**The problem:** Render the lines from the one containing "Task: Open the Agent 2 dropdown in Layer 1" up to and including the one containing "Action: coord(214,102)" as a Markdown table with the columns Row and Line Text, numbering each row, omitting blank lines, and leaving out the pictures.

**Records supplied:**

*-*-*

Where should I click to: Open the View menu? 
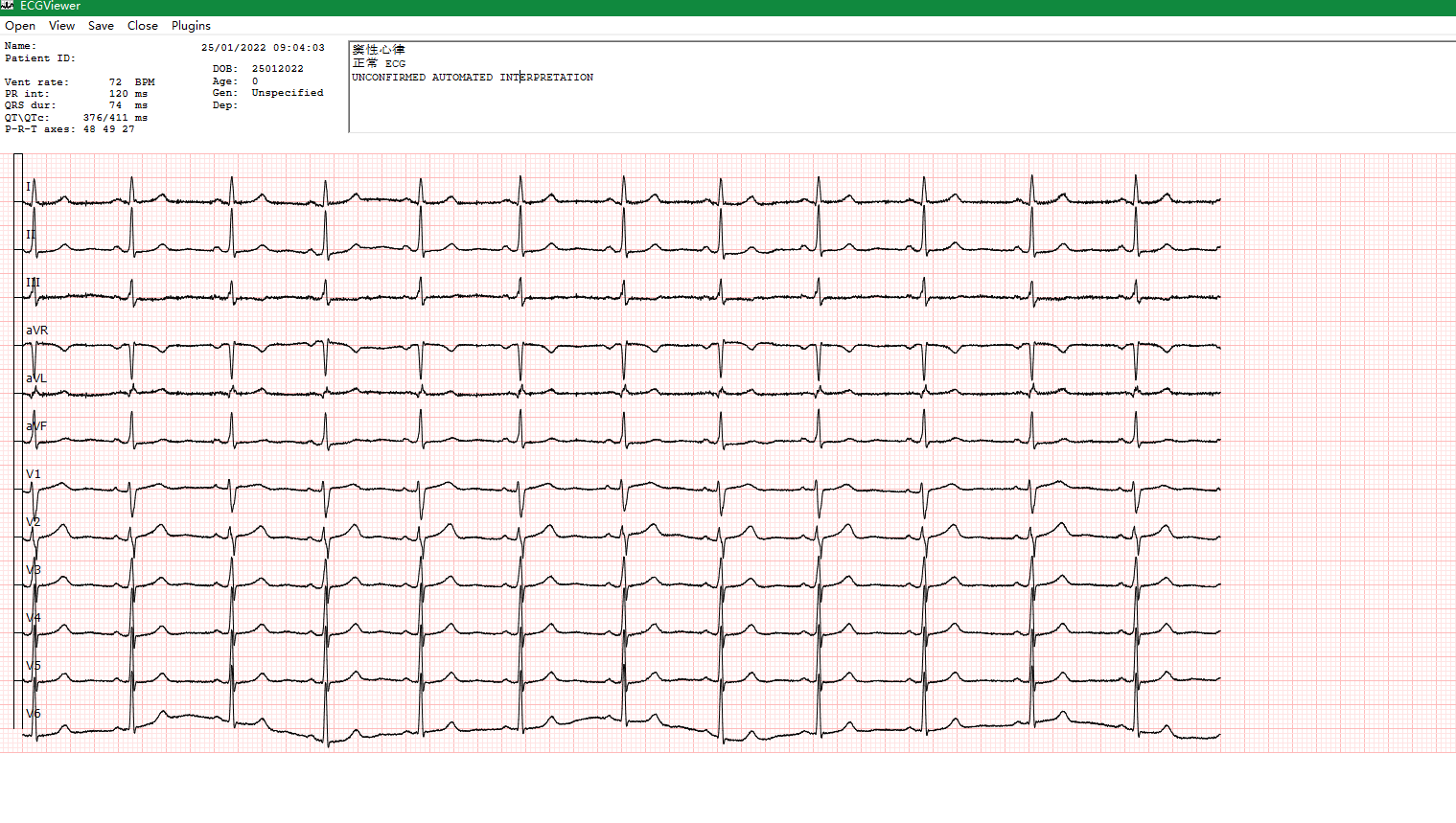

*-*-*

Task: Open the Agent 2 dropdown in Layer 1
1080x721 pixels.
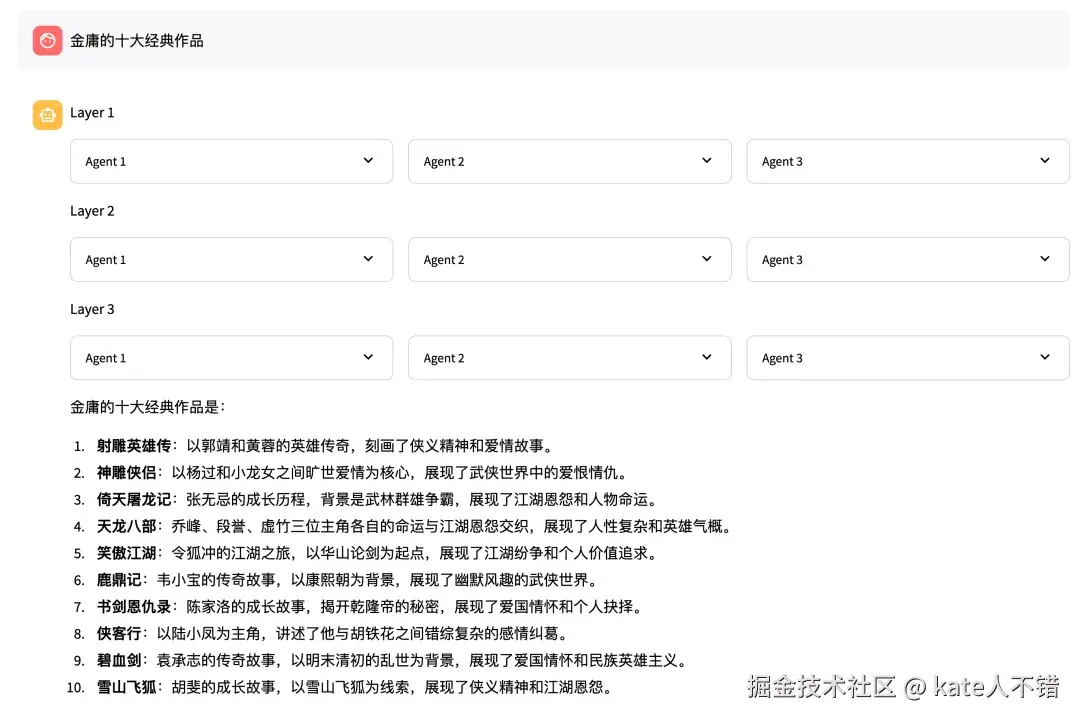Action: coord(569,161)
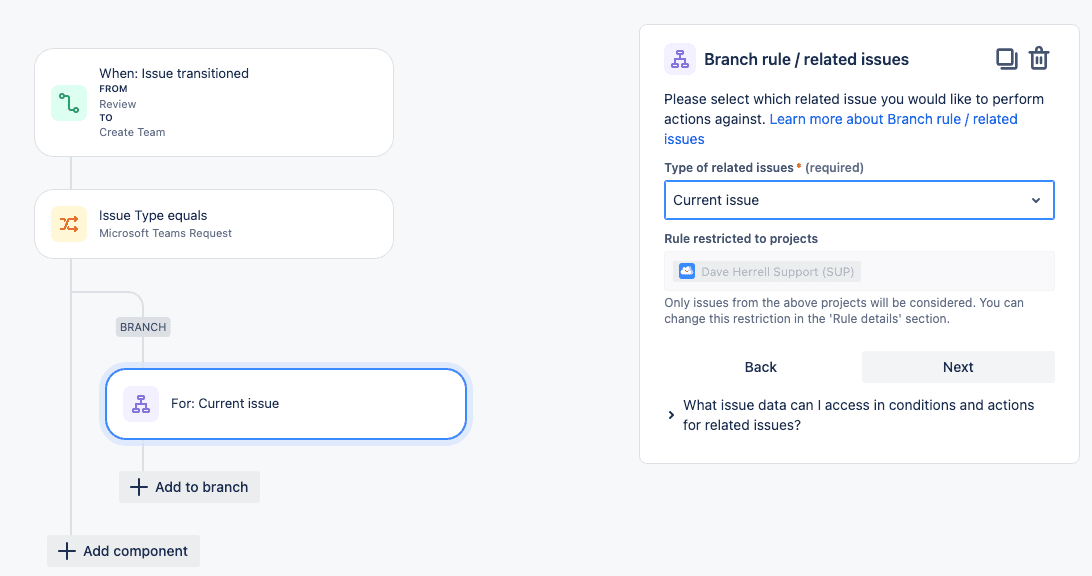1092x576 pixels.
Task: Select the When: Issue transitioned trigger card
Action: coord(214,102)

*-*-*

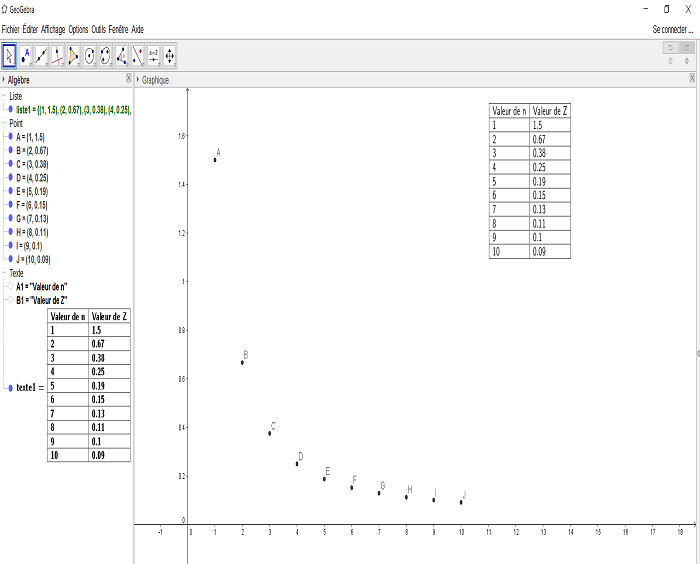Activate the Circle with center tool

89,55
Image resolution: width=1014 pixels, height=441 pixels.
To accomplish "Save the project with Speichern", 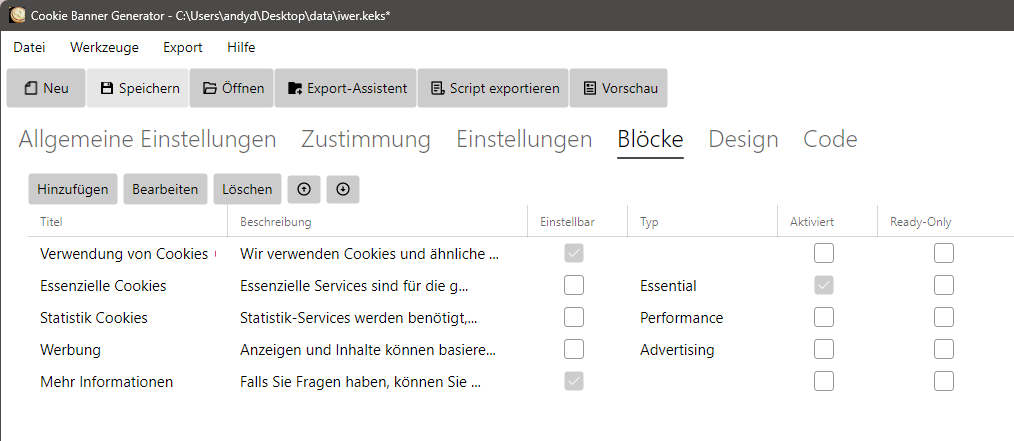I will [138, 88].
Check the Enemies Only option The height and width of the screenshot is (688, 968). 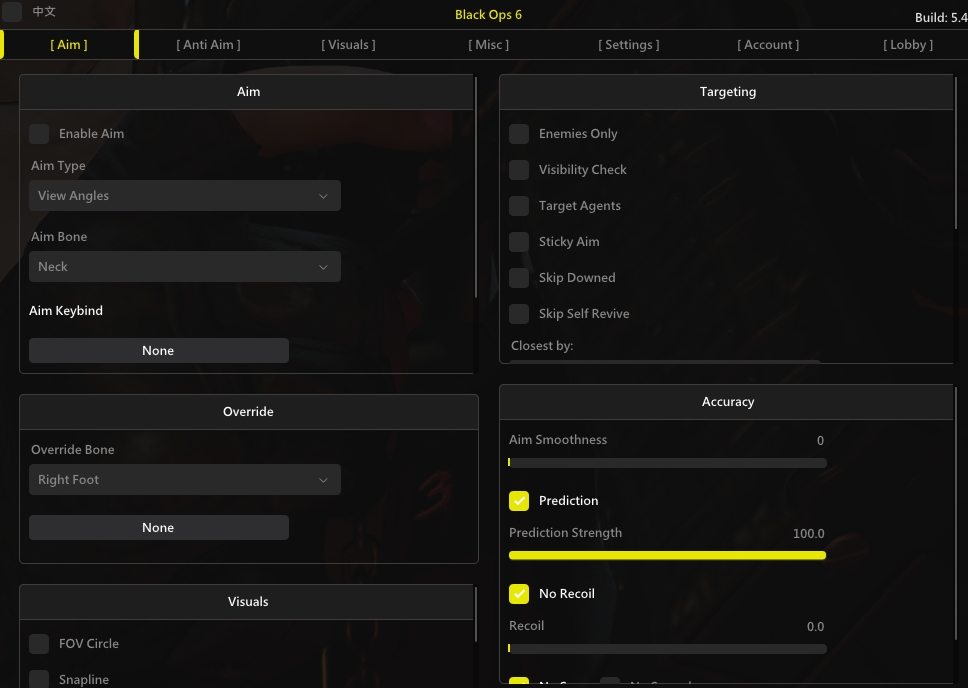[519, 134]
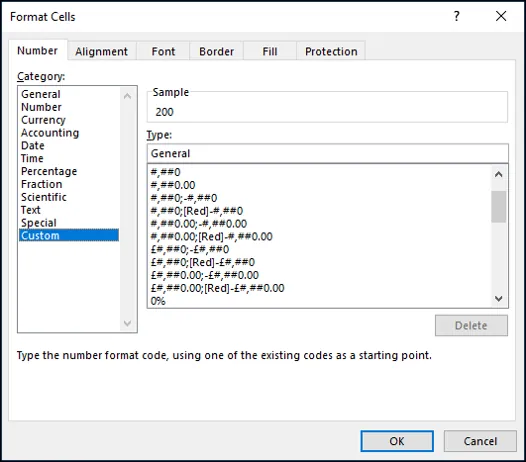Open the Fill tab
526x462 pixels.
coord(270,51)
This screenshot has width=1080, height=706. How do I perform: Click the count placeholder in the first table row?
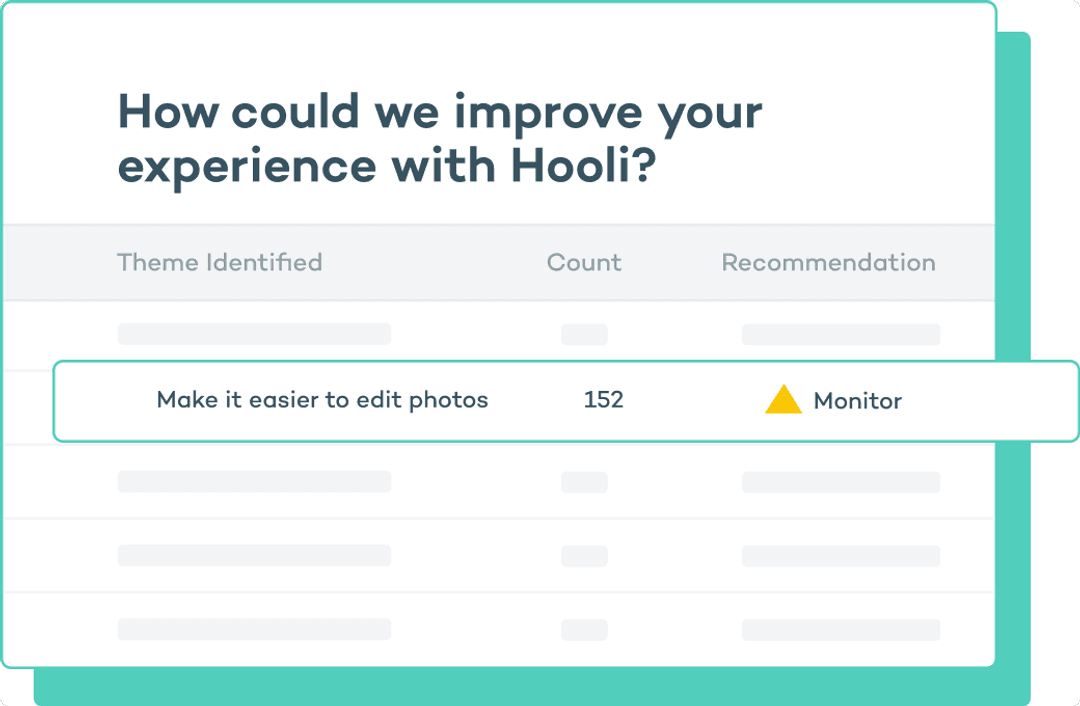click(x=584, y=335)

*-*-*

**Solution for this problem:**
| Row | Line Text |
|---|---|
| 1 | Task: Open the Agent 2 dropdown in Layer 1 |
| 2 | 1080x721 pixels. |
| 3 | Action: coord(569,161) |
| 4 | 1092x576 pixels. |
| 5 | Task: Select the When: Issue transitioned trigger card |
| 6 | Action: coord(214,102) |